• **WORK TASK**
For the entries below, the expected answer is the line with "You are a computer-use", the line with "Instruction: Click the Delete trash icon", and every line between them, exactly as written, and nothing more.

• **SOURCE DATA**

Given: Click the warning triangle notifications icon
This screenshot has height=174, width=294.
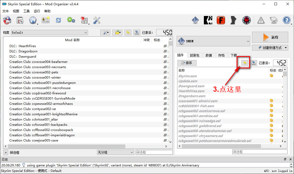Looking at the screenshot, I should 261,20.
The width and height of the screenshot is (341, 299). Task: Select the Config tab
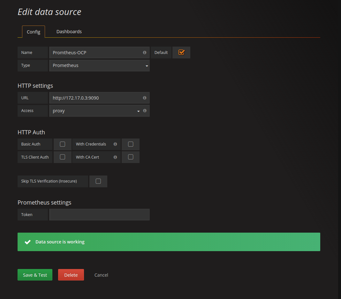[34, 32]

--

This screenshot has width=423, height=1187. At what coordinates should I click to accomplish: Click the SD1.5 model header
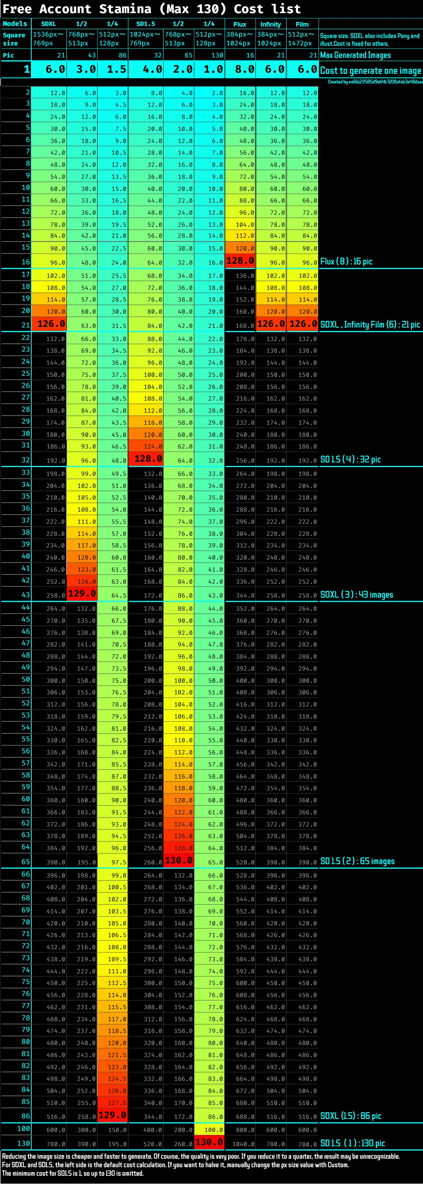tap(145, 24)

==

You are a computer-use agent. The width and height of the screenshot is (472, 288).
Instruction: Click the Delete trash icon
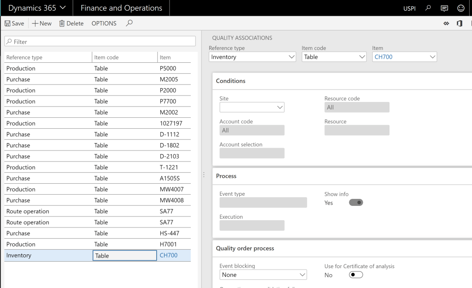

• **RESPONSE TO THE TASK**
You are a computer-use agent. The width and height of the screenshot is (472, 288).
Instruction: Click the Delete trash icon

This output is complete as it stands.